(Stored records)
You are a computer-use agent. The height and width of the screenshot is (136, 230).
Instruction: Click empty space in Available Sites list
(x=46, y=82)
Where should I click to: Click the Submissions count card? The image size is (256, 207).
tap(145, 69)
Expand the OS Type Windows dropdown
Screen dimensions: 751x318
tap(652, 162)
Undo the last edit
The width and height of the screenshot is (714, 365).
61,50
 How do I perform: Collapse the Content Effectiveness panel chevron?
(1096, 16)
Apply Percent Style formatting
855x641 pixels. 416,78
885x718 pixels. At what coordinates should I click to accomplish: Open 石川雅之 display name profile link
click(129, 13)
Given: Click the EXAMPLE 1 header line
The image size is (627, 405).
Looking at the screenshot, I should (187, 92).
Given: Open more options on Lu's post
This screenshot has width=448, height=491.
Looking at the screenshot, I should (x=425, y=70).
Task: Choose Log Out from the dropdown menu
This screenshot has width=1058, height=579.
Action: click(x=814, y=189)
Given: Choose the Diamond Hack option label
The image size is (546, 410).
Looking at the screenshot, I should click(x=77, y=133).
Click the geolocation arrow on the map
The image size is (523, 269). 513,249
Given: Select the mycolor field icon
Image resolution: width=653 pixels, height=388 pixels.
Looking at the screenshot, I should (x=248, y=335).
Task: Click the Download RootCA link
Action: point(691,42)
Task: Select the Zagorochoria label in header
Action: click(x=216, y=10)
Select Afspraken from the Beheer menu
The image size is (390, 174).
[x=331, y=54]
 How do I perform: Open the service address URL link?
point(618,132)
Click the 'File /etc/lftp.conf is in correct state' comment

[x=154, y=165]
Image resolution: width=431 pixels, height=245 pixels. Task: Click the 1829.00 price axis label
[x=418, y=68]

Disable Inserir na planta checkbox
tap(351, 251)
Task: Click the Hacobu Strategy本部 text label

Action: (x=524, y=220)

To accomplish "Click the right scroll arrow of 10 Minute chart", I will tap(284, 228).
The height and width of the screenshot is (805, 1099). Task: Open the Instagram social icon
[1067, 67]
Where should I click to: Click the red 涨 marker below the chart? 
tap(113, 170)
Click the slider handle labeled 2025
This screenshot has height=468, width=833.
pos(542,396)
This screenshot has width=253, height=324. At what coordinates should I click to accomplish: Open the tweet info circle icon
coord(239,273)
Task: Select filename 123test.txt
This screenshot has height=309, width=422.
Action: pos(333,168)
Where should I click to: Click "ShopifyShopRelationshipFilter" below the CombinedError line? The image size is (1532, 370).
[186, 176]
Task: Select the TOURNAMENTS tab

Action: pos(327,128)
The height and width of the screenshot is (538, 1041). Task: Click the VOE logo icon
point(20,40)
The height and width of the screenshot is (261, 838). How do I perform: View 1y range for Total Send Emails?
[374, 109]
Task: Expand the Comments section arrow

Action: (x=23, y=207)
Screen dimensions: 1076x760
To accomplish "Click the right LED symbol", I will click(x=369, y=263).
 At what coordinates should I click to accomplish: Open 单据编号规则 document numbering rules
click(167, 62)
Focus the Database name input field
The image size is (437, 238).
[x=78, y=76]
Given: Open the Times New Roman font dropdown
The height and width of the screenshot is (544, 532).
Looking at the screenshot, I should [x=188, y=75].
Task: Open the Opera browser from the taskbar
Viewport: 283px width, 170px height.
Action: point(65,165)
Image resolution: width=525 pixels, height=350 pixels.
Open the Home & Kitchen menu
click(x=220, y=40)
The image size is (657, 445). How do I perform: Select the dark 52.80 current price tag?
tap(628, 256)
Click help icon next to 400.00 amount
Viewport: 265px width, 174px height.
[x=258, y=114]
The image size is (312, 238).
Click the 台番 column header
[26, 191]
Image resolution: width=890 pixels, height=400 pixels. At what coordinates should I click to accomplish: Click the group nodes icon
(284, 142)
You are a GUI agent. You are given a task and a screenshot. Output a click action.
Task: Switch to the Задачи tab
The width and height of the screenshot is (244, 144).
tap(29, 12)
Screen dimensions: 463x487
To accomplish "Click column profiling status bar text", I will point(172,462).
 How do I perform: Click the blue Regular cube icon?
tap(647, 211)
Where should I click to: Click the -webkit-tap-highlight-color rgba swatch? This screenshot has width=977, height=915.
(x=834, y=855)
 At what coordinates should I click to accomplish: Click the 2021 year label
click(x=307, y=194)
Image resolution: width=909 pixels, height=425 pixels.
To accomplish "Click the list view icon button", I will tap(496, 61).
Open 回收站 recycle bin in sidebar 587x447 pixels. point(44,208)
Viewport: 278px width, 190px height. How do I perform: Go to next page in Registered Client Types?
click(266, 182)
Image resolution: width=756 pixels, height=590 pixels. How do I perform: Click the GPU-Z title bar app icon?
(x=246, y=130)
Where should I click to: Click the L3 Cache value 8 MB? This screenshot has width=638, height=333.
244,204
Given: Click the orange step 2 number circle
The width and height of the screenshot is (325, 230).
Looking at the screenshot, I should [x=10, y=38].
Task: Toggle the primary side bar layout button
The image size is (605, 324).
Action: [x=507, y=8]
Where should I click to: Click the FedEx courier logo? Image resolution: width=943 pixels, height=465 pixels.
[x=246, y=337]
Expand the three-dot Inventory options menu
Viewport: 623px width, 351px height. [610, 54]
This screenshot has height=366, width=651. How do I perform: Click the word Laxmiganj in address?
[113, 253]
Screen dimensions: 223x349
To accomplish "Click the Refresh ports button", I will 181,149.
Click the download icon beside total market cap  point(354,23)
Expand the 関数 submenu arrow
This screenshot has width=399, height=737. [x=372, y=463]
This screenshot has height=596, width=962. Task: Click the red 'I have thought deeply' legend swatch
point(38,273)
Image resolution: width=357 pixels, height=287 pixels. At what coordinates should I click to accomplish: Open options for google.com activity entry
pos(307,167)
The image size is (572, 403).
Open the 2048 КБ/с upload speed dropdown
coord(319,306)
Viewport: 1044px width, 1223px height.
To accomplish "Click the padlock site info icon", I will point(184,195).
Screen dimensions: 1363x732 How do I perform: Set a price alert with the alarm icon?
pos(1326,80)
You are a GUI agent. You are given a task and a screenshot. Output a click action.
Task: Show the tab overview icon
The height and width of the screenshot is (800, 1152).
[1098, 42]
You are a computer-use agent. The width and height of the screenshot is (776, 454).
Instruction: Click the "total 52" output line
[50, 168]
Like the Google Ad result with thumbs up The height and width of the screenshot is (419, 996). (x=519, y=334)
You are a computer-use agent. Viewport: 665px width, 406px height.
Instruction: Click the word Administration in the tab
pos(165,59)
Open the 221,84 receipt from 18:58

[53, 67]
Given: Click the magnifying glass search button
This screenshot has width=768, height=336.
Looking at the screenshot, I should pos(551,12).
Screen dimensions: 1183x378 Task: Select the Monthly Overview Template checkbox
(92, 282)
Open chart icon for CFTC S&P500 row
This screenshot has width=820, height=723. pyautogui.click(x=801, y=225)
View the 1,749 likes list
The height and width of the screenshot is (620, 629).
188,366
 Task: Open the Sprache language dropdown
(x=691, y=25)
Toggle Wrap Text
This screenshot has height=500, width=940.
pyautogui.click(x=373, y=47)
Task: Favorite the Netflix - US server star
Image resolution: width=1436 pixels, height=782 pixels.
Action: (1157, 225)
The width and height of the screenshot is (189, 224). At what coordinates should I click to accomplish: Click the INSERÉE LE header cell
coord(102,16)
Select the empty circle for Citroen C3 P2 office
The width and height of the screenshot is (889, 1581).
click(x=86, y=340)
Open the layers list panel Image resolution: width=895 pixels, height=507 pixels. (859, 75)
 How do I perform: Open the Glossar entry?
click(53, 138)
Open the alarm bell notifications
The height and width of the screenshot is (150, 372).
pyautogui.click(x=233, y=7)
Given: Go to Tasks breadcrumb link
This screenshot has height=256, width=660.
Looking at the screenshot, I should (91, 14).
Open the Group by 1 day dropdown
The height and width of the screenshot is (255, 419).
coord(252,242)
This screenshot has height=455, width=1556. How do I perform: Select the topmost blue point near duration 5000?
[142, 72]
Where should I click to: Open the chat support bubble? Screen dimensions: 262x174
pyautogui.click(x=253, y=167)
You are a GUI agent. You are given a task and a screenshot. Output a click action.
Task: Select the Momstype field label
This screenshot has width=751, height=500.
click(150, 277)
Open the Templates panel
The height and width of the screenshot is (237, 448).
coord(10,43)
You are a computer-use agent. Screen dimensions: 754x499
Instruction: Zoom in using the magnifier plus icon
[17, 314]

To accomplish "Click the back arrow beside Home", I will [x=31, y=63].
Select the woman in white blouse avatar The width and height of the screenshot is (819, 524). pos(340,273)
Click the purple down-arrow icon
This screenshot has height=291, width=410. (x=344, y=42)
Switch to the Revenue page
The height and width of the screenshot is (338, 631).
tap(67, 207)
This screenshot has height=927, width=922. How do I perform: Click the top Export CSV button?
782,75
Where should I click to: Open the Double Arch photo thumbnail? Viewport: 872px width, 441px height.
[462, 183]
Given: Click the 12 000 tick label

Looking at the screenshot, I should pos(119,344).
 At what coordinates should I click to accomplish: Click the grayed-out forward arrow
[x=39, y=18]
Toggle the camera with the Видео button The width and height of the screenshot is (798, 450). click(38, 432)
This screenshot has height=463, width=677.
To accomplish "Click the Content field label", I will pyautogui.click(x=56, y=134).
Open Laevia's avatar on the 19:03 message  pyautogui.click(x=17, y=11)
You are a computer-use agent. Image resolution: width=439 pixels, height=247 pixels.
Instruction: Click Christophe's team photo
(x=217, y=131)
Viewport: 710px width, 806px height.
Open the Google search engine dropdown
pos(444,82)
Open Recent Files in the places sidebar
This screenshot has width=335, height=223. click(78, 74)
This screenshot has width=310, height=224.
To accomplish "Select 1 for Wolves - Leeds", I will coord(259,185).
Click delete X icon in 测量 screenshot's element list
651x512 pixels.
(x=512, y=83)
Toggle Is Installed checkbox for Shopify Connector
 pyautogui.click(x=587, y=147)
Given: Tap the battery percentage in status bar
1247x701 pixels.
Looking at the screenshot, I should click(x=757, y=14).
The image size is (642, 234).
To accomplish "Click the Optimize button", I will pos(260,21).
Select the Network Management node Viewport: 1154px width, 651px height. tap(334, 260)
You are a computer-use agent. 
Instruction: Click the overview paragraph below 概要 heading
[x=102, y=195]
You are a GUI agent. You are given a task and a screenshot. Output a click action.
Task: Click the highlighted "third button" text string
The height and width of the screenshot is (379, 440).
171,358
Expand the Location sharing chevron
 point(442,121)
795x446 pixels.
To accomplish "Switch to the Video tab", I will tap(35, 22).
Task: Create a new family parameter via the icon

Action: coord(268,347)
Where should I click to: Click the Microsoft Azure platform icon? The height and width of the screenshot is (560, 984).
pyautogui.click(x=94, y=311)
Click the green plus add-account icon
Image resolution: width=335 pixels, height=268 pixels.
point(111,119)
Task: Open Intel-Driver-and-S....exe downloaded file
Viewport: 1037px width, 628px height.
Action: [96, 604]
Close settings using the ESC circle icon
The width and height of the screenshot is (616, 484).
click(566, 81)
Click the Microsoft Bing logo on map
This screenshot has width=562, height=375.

# [To do]
Using the records above, pull out each line where the word "Choose" occurs.

# [Response to the task]
Task: Choose Log Out from the dropdown menu
Given: Choose the Diamond Hack option label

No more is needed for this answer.